Fred Goldstein: No denying that “telecommunications” exists, but where do you draw the line? Would Dave Hughes’ radios in Old Colorado City have to become “open” to anyone who wanted to ride them? They too are “telecommunications”, but do not offer a “telecommunications service”. Of course if the rules were based on SMP or some other more useful basis, an answer could be found.

Mark Cooper: Mike Powell pushed Kennard’s dithering one step further with his declaratory ruling on cable modem and took the final step down this road to ruin by invoking the intermodal competition and level playing field arguments to extend it to telcos. Intellectually there was no difference between the Clinton and Bush Administrations. The latter was just more explicit about what it wanted to do.

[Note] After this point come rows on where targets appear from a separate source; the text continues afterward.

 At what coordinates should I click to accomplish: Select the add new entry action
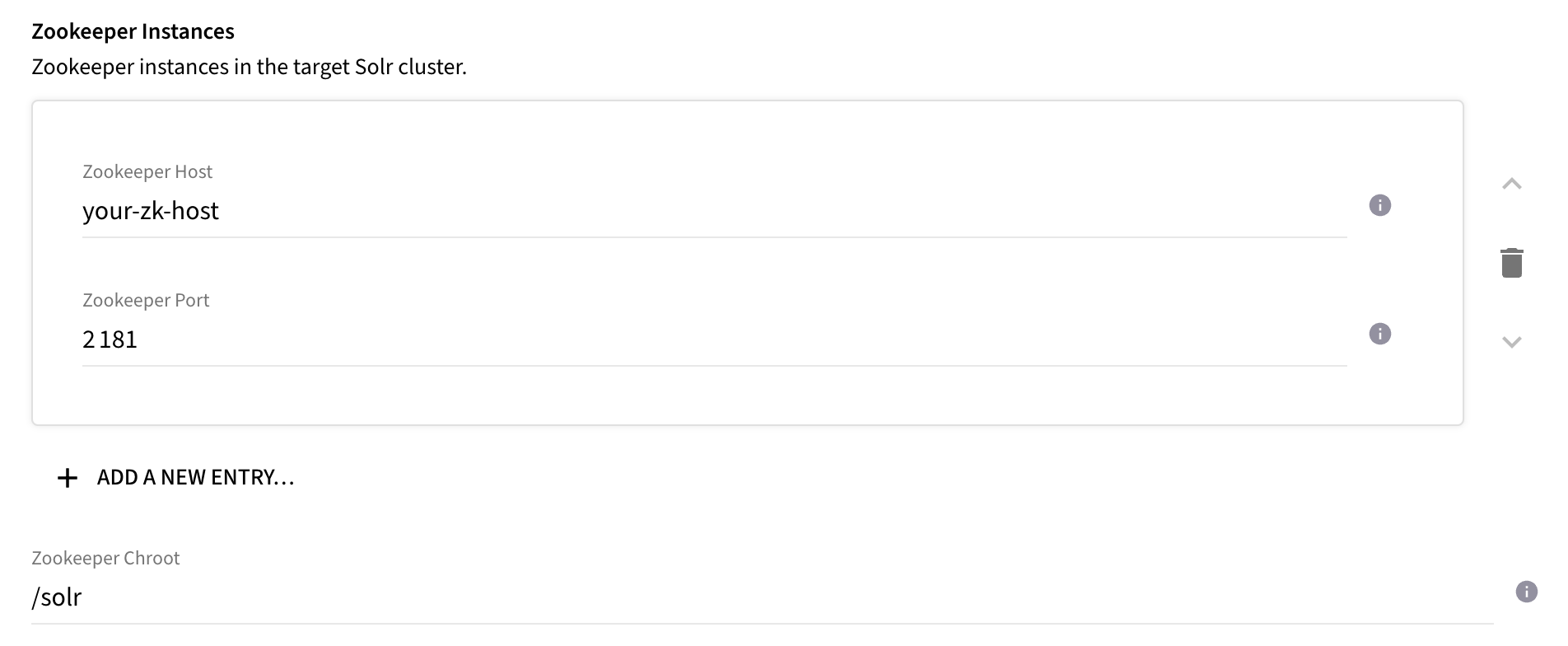point(195,476)
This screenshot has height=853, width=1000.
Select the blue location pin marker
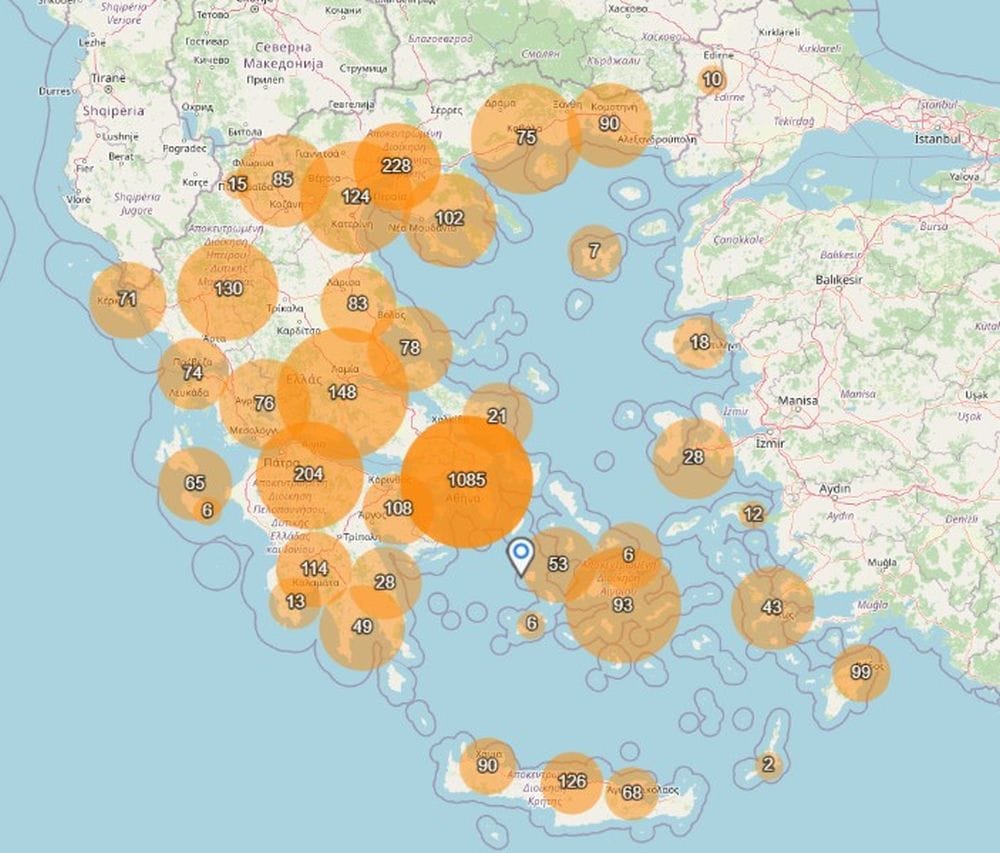coord(521,555)
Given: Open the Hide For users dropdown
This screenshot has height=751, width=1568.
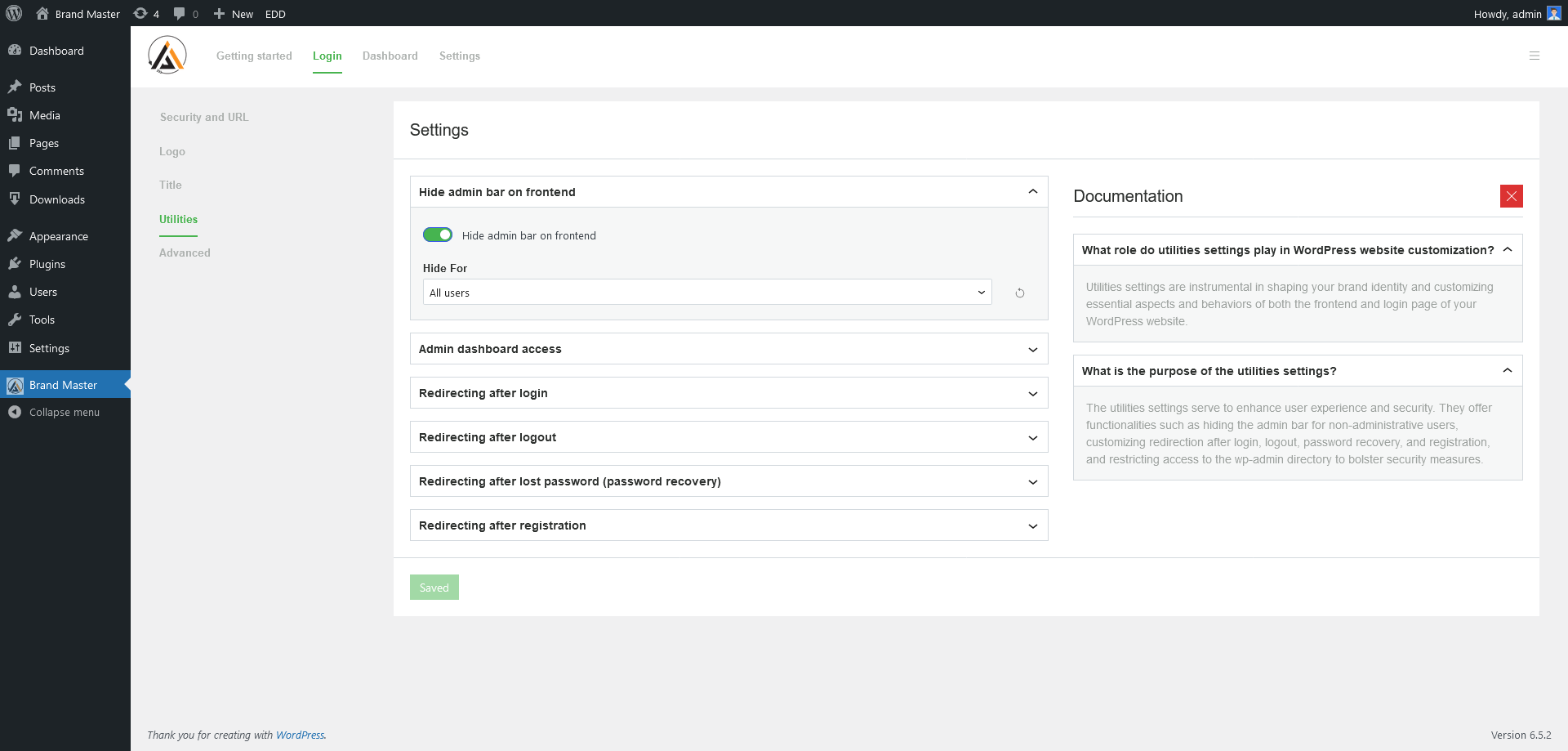Looking at the screenshot, I should click(706, 292).
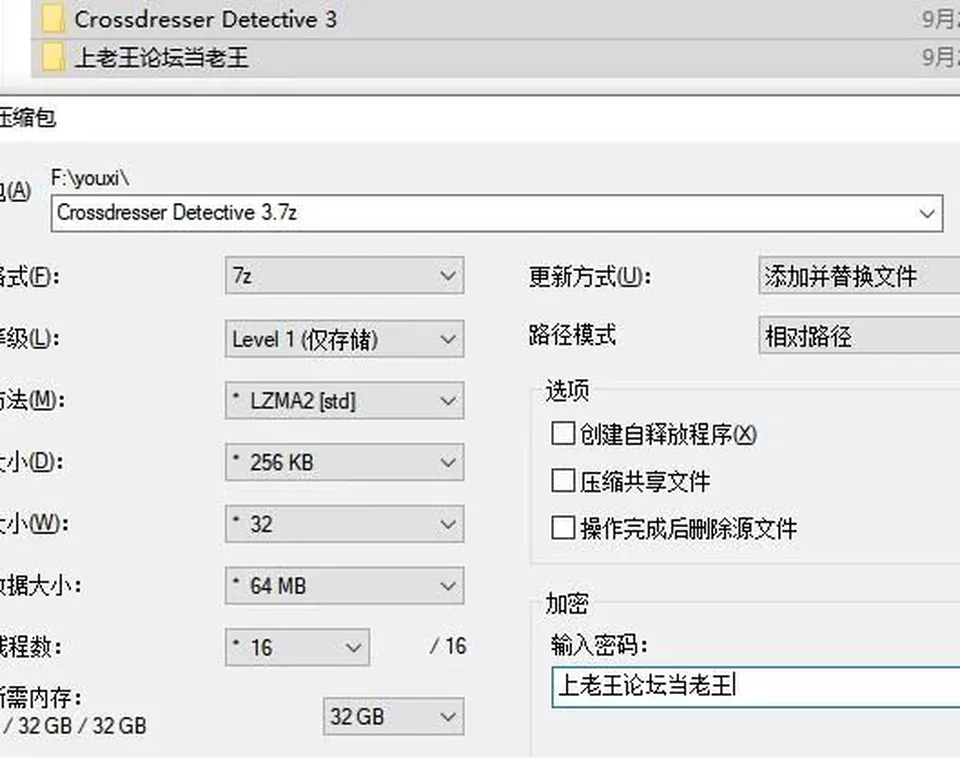Click the Crossdresser Detective 3 folder icon
The width and height of the screenshot is (960, 759).
click(x=53, y=19)
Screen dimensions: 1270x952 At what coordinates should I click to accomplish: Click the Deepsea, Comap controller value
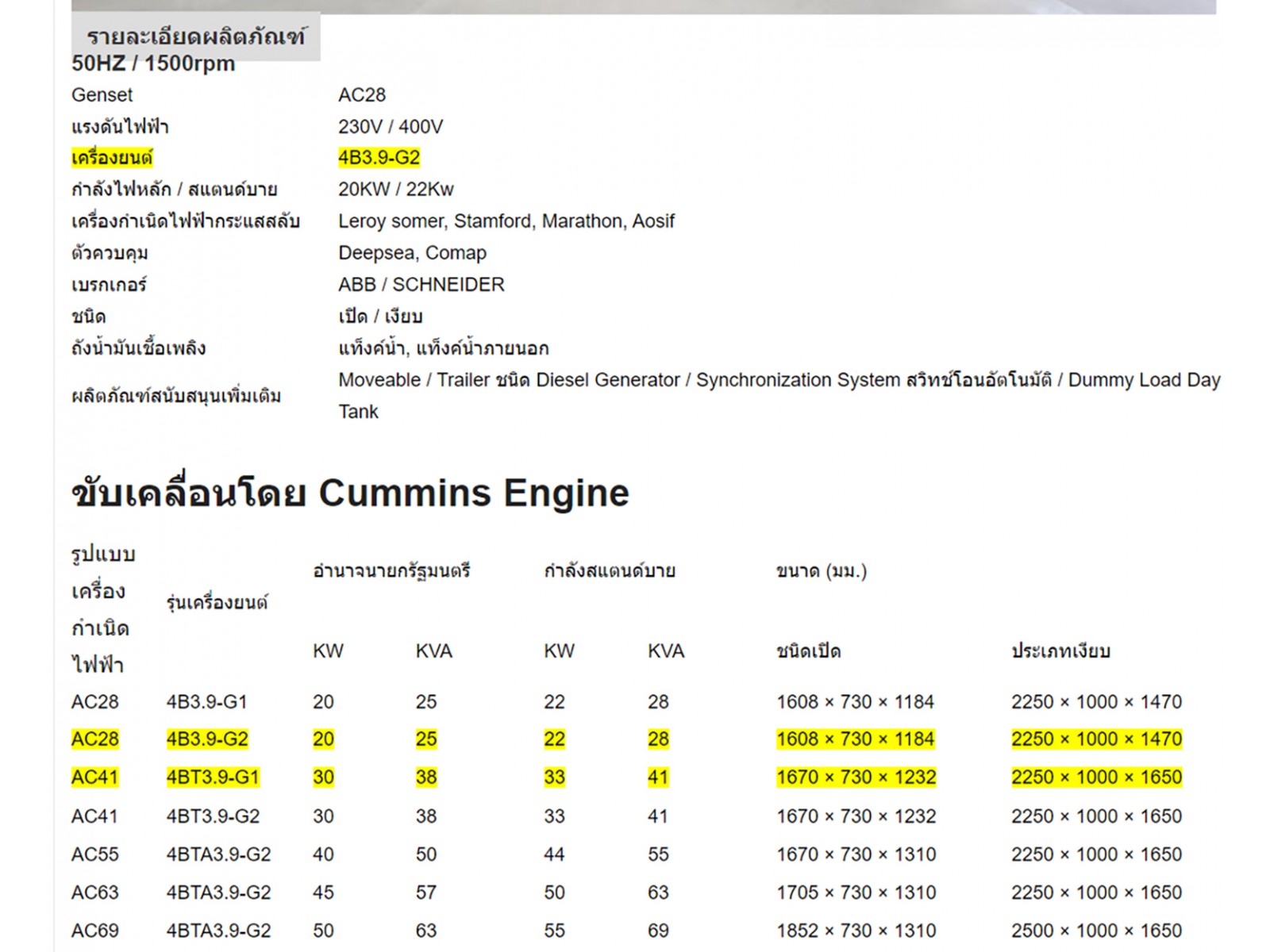pyautogui.click(x=412, y=253)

Fred Goldstein: No, there’s a HUGE difference between keeping one regulated carrier available to all information providers (you can say anything you want, so long as you pay the “just and reasonable rate” for transport — and note that Kennard was very generous with UNEs, making it possible for CLECs to get access to DSL too, which in turn was “telecommunications service” open to ISPs) and having zero carriers available (we say what we want, and ratepayers get subjected to DPI, so go away you pesky ISPs).

Mark Cooper: The court was not wrong on with the law or the policy. The idea of asymetric regulation between two privately owned carriers was unsustainable politically, if not economically. There are few bright lines in policy. The world is gray. We cannot let the perfect be the enemy of the good. The Computer Inquiries should have applied to the telecommunications provided by cable operators.